### Your goal
In the event description, rewrite everything from "At Shorenstein APARC, Radhika" down to "public health insurance.", changing "public health insurance" to "government health insurance".
[Selected extract — start]
This event is part of the Asia Health Policy Program (AHPP) 2020-21 Colloquium series "Health, medicine, and longevity: Exploring public and private roles"
Over the last decade, India has rapidly expanded government health insurance programs that entitle low-income households to free hospital care. In a major policy shift away from direct public provision of healthcare, these programs contract private hospitals for service delivery. This constitutes a sizeable public subsidy delivered through private agents, but there is relatively little evidence on how private hospitals perform. Using a unique dataset on 6 million insurance claims and 15,000 patient surveys, this talk will present several key insights on the behavior of private hospitals within a large government insurance program. 1) Private hospitals manipulate coding to increase their revenues at the government's expense. 2) They also charge patients out-of-pocket for care that is supposed to be free under program rules. 3) When the government increases hospital reimbursement rates, patient charges decrease substantially. 4) However, hospitals capture approximately half the increased subsidy and this is driven by less competitive markets. The results demonstrate that hospital reimbursement rates are a key policy lever shaping hospital behavior with implications for program outcomes. Improving program performance requires a combination of stronger hospital monitoring and attention to reimbursement rates; focusing on one without the other may reduce the efficiency of public spending or worsen patient welfare. Lastly, market structure, a factor rarely taken into consideration in health policy in India, may play a role in the extent to which public subsidies benefit patients.
She completed her doctorate in the Department of Global Health at Harvard University in 2019. Her dissertation examined the extent to which government subsidies for health care under insurance are captured by private hospitals instead of being passed through to patients, and whether accountability measures can help patients claim their entitlements. Dr. Jain's research has been supported by grants from the Weiss Family Fund and the Jameel Poverty Action Lab (JPAL). She has worked on impact evaluations of health programs in India and on the implementation of HIV programs across several countries in sub-Saharan Africa. She also held a doctoral fellowship at the Center for Global Development.
At Shorenstein APARC, Radhika is starting new work on understanding the factors that contribute to poor female health outcomes and interventions to increase the effectiveness of public health insurance.
[Selected extract — finish]
[Source data — start]
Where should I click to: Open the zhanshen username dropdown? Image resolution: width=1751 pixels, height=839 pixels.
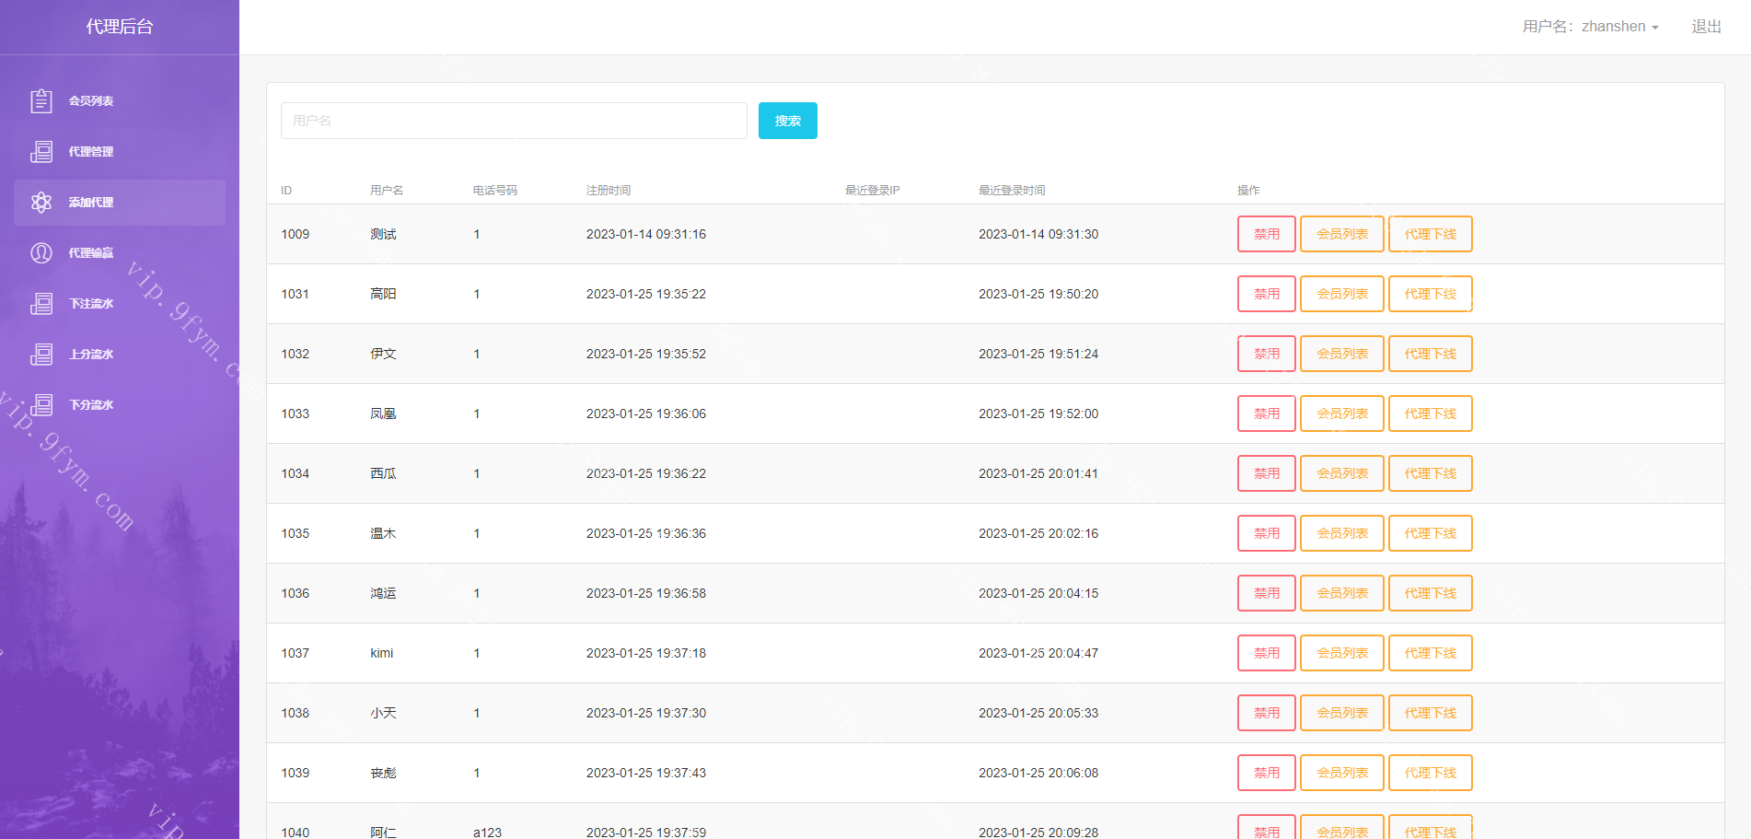click(x=1590, y=27)
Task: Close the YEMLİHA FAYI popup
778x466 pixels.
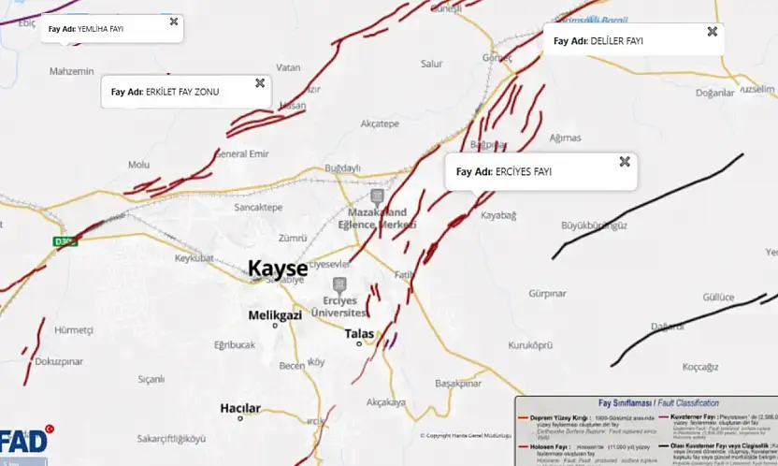Action: [x=174, y=22]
[Source data — finish]
### Result of the exercise
At Shorenstein APARC, Radhika is starting new work on understanding the factors that contribute to poor female health outcomes and interventions to increase the effectiveness of government health insurance.